Hell For Other People

Hell For Other People August 26, 2021

Groucho Marx dreamed he had died and gone to Heaven instead of Hell. Once there God called him to the dinner table. From the divine dinner table, Groucho could look into Hell and saw all the people having a feast. He was appalled when God served him a leaf of lettuce and crackers.

“Why are we only eating this when people in Hell are having a feast?”

God replied, “Do you know how hard it is to cook for only two people?”

Very, very, very few people who believe in Hell think they will be there. I find that fascinating. Why is Hell for other people?

An Offer to Debate Hell

An evangelical friend wants to, as he put it, get drunk and debate doctrine with me. “There is a Hell,” he maintains. I replied, “Considering I am a recovering alcoholic, he would lose both those contests.” The irony was lost on him. Getting drunk is a damnable sin according to evangelicals.

People with such attitudes hold Hell is for other people. I never have understood this thinking. And yet, it persists. If someone claiming to love me believes I am facing eternal conscious torment, that person should not be relishing in the idea. Such a person should be questioning why such a cruel fate would face limited beings at all. But they would only question it if they were motivated by love. And that is the problem.

The World Is Not Paradise

Our world is no paradise. It isn’t Eden. Abba Poemen, of the desert monks, warns humans cannot make a paradise on earth. We are limited beings. Humanity will only do so much. And there are consequences to every action. Industrialization is the best example of the destructiveness of our passion to have paradise on Earth. People in some lands enjoy plenty. Other places have starvation. And we accept it as necessary.
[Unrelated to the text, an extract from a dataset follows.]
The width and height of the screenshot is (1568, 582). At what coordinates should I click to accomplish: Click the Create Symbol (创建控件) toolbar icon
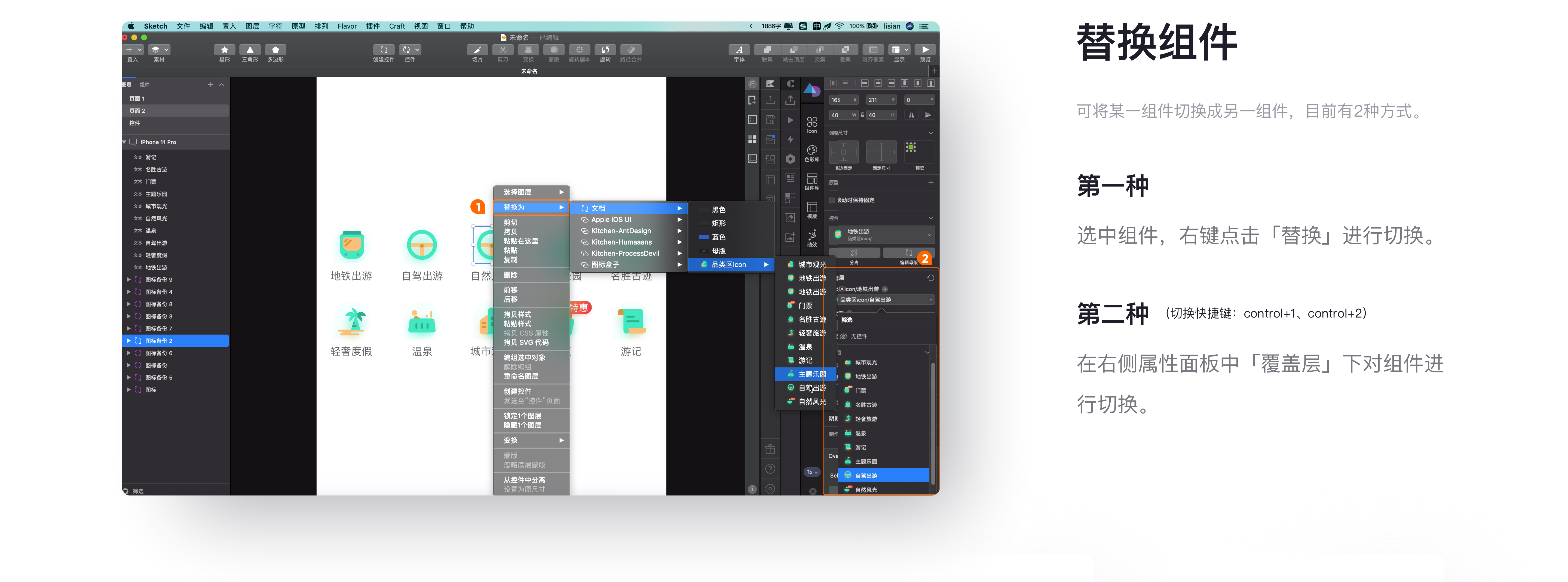tap(384, 50)
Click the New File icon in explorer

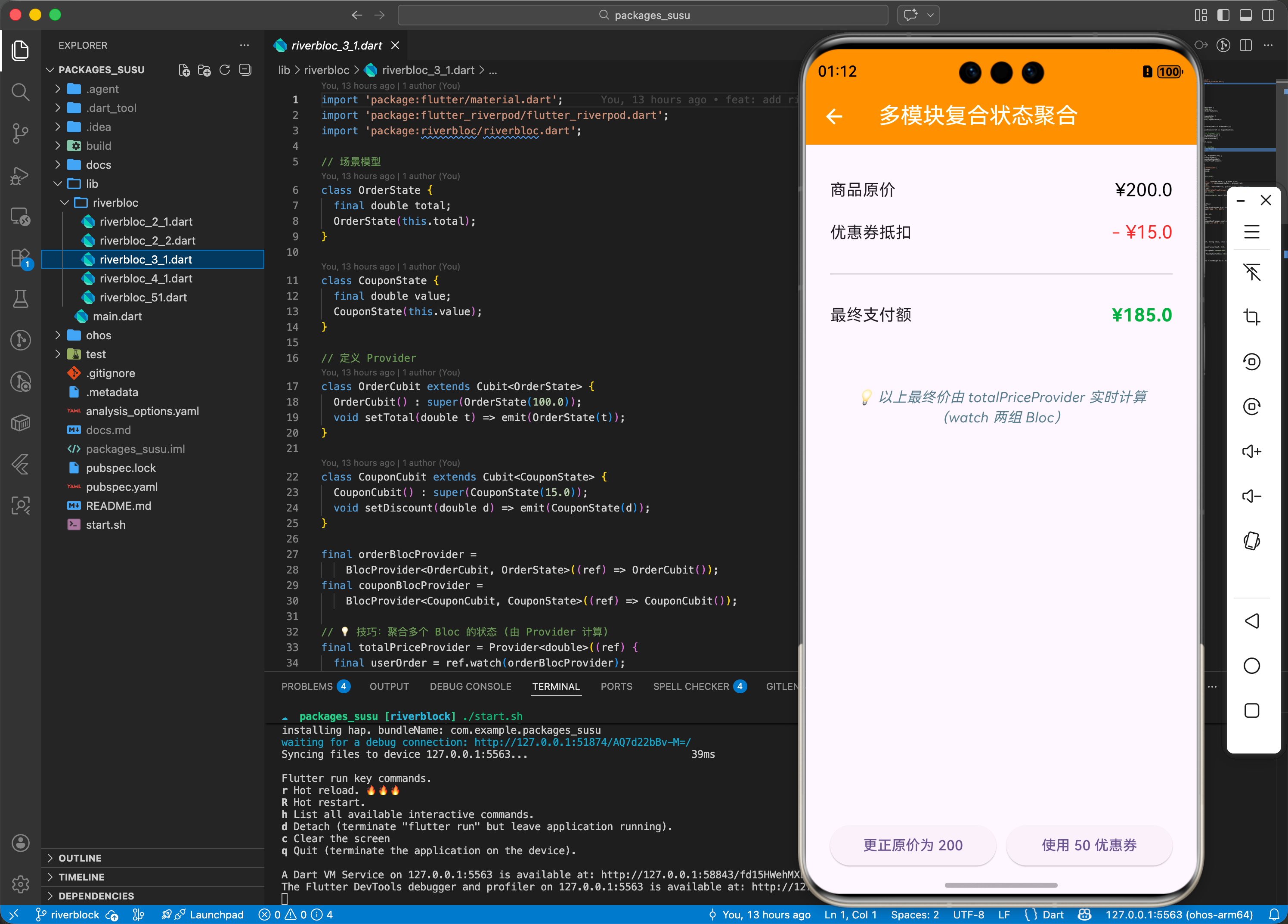[183, 70]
The failure to love comes when the privileged fear losing what they have. It does not matter how much or how little they have. The fear of losing any of it motivates the worst attributes of the privileged. Adding eternal conscious torment after a life of misery is the cruelest understanding of Hell. Perfect love is supposed to overcome fear.

Hell And Jesus

Jesus talks about Hell. The most famous example is the parable of the Rich Man and Lazarus (Luke 16:19-31). Lazarus is a leper (which is what the name means) who suffers throughout his life. The Rich Man is vaguely aware that Lazarus suffers outside his gates. He consumes a feast every night. Lazarus would take the scraps thrown away to the dogs. But he can’t get that either. The dogs are aware of his presence and are not friendly to him.

The two men die and go to the realm of the dead. One side is torment where the Rich Man stays. The other side is described as “Abraham’s bosom.” Lazarus resides there among the righteous. The Rich Man requests Lazarus provide him some relief. Abraham explains to the Rich Man that Lazarus will not be visiting him. Lazarus suffered. The Rich Man thrived. The Rich Man never showed any desire to relieve Lazarus’ suffering. Now it is the other way around.

There is nothing said about Lazarus being righteous for his own part. It appears that he has suffered enough. The Rich Man asks that Lazarus be sent to warn his brothers. Why would they pay attention to Lazarus if he never did? It is this failure to pay attention to the starving leper that causes the Rich Man to suffer his torment.

Reward and Punishment

American evangelicals often view Heaven as a reward. Lazarus is not rewarded for anything. The Rich Man is punished. Lazarus is carried by angels to be with Abraham. The Rich Man is buried and finds himself in torment. Abraham has to explain why to him. Lazarus is not rewarded for suffering. He is comforted after suffering. Is it possible the Rich Man will only suffer temporarily?

Someone may object to what I say about Heaven being viewed as a reward. In practice people influenced by evangelicalism think by believing in Jesus’ suffering, death, and resurrection, they will avoid the torment. If a child returns from Vacation Bible School reporting they said a prayer so they would not go to Hell, they got the point. Children who believe not cleaning their room makes them candidates for eternal torment understand what they are taught. So, American evangelicals believe Heaven is a reward for believing. I understand why people listening to us get confused. Evangelicals claim no one earns salvation. Progressive Christians say the same thing. But we don’t mean the same thing. One is fear based. The other is a response to love that is unfathomable.

Love does not deal in reward and punishment as goals in themselves. We feast to know the goodness we are given. We fast to understand the suffering of those who do not get the choice. Our sins are recalled only so we can remember the goodness of the gifts we receive and share.